▶ [Dataset records]:
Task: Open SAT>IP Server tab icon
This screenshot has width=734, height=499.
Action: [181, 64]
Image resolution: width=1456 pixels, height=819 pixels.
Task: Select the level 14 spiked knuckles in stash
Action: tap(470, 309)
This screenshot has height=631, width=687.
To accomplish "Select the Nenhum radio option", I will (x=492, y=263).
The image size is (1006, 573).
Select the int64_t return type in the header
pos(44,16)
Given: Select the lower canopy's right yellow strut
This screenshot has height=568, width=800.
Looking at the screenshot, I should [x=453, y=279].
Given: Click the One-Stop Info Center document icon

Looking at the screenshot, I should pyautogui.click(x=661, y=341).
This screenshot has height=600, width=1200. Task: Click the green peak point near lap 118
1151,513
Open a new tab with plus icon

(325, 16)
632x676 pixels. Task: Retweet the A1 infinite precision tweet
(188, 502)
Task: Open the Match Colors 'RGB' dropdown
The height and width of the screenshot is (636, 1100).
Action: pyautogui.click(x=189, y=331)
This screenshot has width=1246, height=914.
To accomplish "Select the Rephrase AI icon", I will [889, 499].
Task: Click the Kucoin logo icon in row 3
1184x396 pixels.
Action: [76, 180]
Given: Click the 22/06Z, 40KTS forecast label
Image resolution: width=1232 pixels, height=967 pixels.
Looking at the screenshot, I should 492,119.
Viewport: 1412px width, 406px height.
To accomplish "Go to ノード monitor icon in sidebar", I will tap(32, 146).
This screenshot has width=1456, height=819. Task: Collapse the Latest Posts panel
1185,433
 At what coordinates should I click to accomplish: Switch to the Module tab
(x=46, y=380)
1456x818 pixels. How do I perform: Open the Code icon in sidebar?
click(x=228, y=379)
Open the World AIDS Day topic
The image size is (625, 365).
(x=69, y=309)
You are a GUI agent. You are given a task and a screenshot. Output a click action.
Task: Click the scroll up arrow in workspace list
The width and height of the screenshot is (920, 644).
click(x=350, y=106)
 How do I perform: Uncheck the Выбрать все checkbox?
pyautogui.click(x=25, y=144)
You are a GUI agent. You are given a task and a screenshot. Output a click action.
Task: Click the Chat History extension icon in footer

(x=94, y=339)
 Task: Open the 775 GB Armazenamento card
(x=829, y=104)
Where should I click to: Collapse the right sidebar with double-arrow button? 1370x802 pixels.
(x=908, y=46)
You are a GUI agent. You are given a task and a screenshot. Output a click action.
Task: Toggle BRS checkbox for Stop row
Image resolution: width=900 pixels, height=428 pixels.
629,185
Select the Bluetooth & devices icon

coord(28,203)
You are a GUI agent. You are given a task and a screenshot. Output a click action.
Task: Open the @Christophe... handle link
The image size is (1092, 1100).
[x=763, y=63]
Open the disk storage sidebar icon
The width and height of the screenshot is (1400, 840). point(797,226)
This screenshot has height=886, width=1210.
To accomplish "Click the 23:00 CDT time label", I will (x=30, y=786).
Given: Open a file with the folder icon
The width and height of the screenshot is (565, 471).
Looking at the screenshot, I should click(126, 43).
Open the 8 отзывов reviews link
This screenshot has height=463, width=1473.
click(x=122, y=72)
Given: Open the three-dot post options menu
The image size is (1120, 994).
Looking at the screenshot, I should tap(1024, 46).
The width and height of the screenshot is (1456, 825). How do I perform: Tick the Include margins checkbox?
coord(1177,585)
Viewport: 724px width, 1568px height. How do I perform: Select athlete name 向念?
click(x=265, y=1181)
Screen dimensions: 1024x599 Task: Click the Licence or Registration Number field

▶ [Goal of the exercise]: Word for word, repeat the records above.

▶ [Your solution]:
Task: Open SAT>IP Server tab icon
This screenshot has width=734, height=499.
Action: [181, 64]
Image resolution: width=1456 pixels, height=819 pixels.
Task: Select the level 14 spiked knuckles in stash
Action: tap(470, 309)
This screenshot has height=631, width=687.
To accomplish "Select the Nenhum radio option", I will (x=492, y=263).
The image size is (1006, 573).
Select the int64_t return type in the header
pos(44,16)
Given: Select the lower canopy's right yellow strut
This screenshot has height=568, width=800.
Looking at the screenshot, I should [x=453, y=279].
Given: Click the One-Stop Info Center document icon

Looking at the screenshot, I should pyautogui.click(x=661, y=341).
This screenshot has height=600, width=1200. Task: Click the green peak point near lap 118
1151,513
Open a new tab with plus icon

(325, 16)
632x676 pixels. Task: Retweet the A1 infinite precision tweet
(188, 502)
Task: Open the Match Colors 'RGB' dropdown
The height and width of the screenshot is (636, 1100).
Action: pyautogui.click(x=189, y=331)
This screenshot has width=1246, height=914.
To accomplish "Select the Rephrase AI icon", I will [889, 499].
Task: Click the Kucoin logo icon in row 3
1184x396 pixels.
Action: [76, 180]
Given: Click the 22/06Z, 40KTS forecast label
Image resolution: width=1232 pixels, height=967 pixels.
Looking at the screenshot, I should 492,119.
Viewport: 1412px width, 406px height.
To accomplish "Go to ノード monitor icon in sidebar", I will tap(32, 146).
This screenshot has width=1456, height=819. Task: Collapse the Latest Posts panel
1185,433
 At what coordinates should I click to accomplish: Switch to the Module tab
(x=46, y=380)
1456x818 pixels. How do I perform: Open the Code icon in sidebar?
click(x=228, y=379)
Open the World AIDS Day topic
The image size is (625, 365).
(x=69, y=309)
You are a GUI agent. You are given a task and a screenshot. Output a click action.
Task: Click the scroll up arrow in workspace list
The width and height of the screenshot is (920, 644).
click(x=350, y=106)
 How do I perform: Uncheck the Выбрать все checkbox?
pyautogui.click(x=25, y=144)
You are a GUI agent. You are given a task and a screenshot. Output a click action.
Task: Click the Chat History extension icon in footer

(x=94, y=339)
 Task: Open the 775 GB Armazenamento card
(x=829, y=104)
Where should I click to: Collapse the right sidebar with double-arrow button? 1370x802 pixels.
(x=908, y=46)
You are a GUI agent. You are given a task and a screenshot. Output a click action.
Task: Toggle BRS checkbox for Stop row
Image resolution: width=900 pixels, height=428 pixels.
629,185
Select the Bluetooth & devices icon

coord(28,203)
You are a GUI agent. You are given a task and a screenshot. Output a click action.
Task: Open the @Christophe... handle link
The image size is (1092, 1100).
[x=763, y=63]
Open the disk storage sidebar icon
The width and height of the screenshot is (1400, 840). point(797,226)
This screenshot has height=886, width=1210.
To accomplish "Click the 23:00 CDT time label", I will (x=30, y=786).
Given: Open a file with the folder icon
The width and height of the screenshot is (565, 471).
Looking at the screenshot, I should click(126, 43).
Open the 8 отзывов reviews link
This screenshot has height=463, width=1473.
click(x=122, y=72)
Given: Open the three-dot post options menu
The image size is (1120, 994).
Looking at the screenshot, I should tap(1024, 46).
The width and height of the screenshot is (1456, 825). How do I perform: Tick the Include margins checkbox?
coord(1177,585)
Viewport: 724px width, 1568px height. How do I perform: Select athlete name 向念?
click(x=265, y=1181)
Screen dimensions: 1024x599 Task: Click the Licence or Registration Number field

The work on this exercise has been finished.